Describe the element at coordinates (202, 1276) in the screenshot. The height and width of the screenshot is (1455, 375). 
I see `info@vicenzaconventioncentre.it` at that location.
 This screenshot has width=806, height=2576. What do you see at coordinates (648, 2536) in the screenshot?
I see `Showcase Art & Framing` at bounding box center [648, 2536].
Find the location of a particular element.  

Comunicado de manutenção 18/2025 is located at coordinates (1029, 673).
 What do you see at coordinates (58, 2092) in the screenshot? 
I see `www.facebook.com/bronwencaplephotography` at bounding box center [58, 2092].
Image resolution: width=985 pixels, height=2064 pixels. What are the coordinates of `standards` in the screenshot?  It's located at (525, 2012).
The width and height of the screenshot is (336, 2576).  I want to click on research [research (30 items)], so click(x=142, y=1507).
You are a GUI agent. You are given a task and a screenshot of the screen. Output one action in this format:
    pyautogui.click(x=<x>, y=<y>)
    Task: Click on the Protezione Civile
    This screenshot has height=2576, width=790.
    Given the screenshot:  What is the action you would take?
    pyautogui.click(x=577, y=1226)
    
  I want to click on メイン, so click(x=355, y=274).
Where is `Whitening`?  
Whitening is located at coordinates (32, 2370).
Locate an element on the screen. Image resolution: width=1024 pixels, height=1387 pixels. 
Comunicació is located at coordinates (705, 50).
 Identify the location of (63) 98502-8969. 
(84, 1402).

━━━

● Task to carry out:
Reproduce the part that opens with the first line of the material and closes with the line containing "Comunicado de manutenção", substituting "Explain" for "Describe" and leaving everything else unchanged.

● Solved exercise:
Explain the element at coordinates (202, 1276) in the screenshot. The height and width of the screenshot is (1455, 375). 
I see `info@vicenzaconventioncentre.it` at that location.
 This screenshot has width=806, height=2576. What do you see at coordinates (648, 2536) in the screenshot?
I see `Showcase Art & Framing` at bounding box center [648, 2536].
Find the location of a particular element.  

Comunicado de manutenção 18/2025 is located at coordinates (1029, 673).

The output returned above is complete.